The Romanian pharmaceutical sector has been constantly subject to legislative amendments and also scrutiny by numerous (tax, competition, criminal, regulatory) authorities. The base law on the healthcare system alone was modified more than 170 times in 16 years. While each authority has dealt with its own matters when regulating this sector, one of the main shortcomings is the lack of an integrated approach that, to the benefit of Romanian patients, looks holistically at aspects from clinical trials to pricing and reimbursement and claw-back tax.
Measures taken individually by each authority have not managed to solve the shortcomings and enhance Romanian patients’ access to medicines. According to Eurostat data, Romania is still among the EU countries that allocate the lowest GDP percentage to healthcare (5.5% in 2020). Despite certain measures being implemented in the healthcare system to enhance prevention and treatment, Romania still maintains a disincentivizing and rigid pricing policy.
The pricing regulations use the lowest price tool (or even lower than the lowest price) against 12 European selected reference countries (with multiple additional constraints concerning catalogs, currencies, and applicable exchange rates), which triggered the withdrawal of medicines from the Romanian market – some estimations state around 2,000 medicines, out of which 400 innovative medicines without therapeutic alternative. It has a very long reimbursement process – the most recent European Federation of Pharmaceutical Industries and Associations data shows that Romanian patients wait 883 days to have access to new therapies, the longest waiting time in Europe. It also has a rather rigid framework for cost-volume/cost-volume-result agreements, as opposed to more diverse managed entry agreements, allowing taking into account the type of molecules and disease. Some of the main topics to watch out for would be:
Pricing and Reimbursement: While patients’ court trials to obtain free treatment with molecules not yet reimbursed in Romania have re-emerged, health technology assessment legislation would need to be more adapted for treatments meant to solve specific clinical issues with a significant spread among the Romanian population as opposed to other EU countries.
Distribution Models: Companies will have to adapt their distribution models to market needs as well as to regulatory and tax rules. Romanian authorities keep an eye on the sector and, once an issue is identified, it could trigger a domino effect on all companies presumed to have the same model. Transfer pricing is crucial, as it is of key importance to adapt the remuneration model to the market trends given that the Romanian tax authorities are becoming increasingly aware of the international assessments. Boilerplate distribution and remuneration models are history, and every multinational group of companies will have to design their model by reference to the actual functions and risks allocated to the local entity.
National Cancer Plan: On October 19, 2022, the Romanian Parliament adopted the Law for Prevention and Fight Against Cancer, which will enter into force on January 1, 2023. It is the first time Romania has a law grounding measures for the prevention and fight against cancer at a national level. The law will cover the period between 2023-2030. Application norms will be issued through a government decision within 180 days of its entry into force. There are many measures targeted that imply budgetary impact analysis and planning as well as allocation of important financial resources.
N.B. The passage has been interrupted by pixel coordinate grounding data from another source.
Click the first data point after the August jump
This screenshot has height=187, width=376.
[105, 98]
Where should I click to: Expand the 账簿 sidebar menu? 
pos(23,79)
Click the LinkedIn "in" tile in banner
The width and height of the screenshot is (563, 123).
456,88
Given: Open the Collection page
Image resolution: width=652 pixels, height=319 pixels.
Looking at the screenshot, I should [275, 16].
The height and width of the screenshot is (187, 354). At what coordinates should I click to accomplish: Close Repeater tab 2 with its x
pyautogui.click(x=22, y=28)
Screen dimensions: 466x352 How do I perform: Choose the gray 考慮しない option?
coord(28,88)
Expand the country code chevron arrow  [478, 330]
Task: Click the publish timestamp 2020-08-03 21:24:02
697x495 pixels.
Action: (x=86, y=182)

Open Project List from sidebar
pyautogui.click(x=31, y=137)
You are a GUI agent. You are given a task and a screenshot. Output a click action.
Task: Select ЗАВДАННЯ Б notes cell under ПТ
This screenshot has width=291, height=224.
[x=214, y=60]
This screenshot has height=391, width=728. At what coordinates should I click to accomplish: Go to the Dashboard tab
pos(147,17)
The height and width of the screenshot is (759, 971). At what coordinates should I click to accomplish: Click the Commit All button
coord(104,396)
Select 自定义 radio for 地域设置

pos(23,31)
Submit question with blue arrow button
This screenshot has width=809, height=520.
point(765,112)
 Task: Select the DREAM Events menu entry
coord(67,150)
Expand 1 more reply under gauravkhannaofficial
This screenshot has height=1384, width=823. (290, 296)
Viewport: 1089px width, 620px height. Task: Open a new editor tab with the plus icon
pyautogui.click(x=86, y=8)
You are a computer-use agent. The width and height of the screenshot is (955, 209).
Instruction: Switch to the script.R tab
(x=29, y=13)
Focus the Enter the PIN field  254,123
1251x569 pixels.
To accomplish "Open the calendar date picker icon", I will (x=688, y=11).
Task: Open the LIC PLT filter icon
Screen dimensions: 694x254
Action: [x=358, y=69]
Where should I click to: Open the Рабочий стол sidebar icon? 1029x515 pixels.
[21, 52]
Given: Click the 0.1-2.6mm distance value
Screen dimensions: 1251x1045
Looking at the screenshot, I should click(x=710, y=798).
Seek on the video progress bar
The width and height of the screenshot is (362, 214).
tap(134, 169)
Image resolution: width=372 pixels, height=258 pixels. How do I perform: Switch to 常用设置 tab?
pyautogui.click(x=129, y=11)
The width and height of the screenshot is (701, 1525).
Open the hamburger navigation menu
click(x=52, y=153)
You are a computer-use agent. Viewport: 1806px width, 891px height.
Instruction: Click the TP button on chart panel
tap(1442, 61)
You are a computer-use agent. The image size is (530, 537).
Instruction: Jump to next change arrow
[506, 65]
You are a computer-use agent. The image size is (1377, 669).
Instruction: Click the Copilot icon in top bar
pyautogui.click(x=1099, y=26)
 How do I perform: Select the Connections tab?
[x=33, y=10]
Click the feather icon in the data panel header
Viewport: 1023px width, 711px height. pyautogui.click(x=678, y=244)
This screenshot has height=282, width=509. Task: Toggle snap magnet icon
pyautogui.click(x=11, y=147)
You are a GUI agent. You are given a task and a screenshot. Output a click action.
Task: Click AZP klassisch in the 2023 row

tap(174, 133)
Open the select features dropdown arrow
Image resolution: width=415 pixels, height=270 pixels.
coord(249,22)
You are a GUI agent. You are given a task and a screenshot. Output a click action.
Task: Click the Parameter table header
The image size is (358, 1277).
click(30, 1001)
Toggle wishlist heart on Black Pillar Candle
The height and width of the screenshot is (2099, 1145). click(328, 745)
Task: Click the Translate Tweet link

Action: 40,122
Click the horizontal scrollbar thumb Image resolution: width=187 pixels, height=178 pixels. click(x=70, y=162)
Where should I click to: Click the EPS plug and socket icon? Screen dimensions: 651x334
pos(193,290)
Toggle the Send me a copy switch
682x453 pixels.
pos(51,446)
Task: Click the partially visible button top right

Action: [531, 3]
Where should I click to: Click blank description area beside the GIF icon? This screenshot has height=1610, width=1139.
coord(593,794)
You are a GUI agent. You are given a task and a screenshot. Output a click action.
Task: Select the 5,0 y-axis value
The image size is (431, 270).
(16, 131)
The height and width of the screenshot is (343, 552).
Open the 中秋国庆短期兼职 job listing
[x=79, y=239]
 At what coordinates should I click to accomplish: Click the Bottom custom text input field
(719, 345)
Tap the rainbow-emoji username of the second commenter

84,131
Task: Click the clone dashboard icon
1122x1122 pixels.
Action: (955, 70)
The implementation by the Ministry of Health, the Ministry of Finance, and the National Health Insurance House will thus be essential to achieve the objectives of this plan.
Claw-Back Tax and Cost-Volume/Cost-Volume-Result Contributions: These specific contributions meant to bring additional money to the Healthcare Fund have been long debated and challenged, including in courts and before the Constitutional Court. Given that the current regime of the cost-volume/cost-volume-result contributions was enacted in 2018, an impact assessment should be performed to make this regime more adapted and balanced, while allowing more types of managed entry agreements.
Competition Law:The Romanian Competition Council is the most active competition authority in CEE in actions concerning the pharmaceuticals sector. After two sector inquiries in this field (finalized in 2011 and 2017), with detailed assessments and recommendations, the authority recently announced a new sector inquiry into retail pharmaceuticals – the aim being to identify elements that can limit patients’ access to medicines from pharmacies (availability for patients will be analyzed and suggestions for improvement will be made). In addition, fines were applied to pharmaceutical companies for behaviors deemed as abuse of dominance, export bans, and cartels (a total of more than EUR 100 million since 2010) while other investigations into novel practices (promotion tactics) are pending.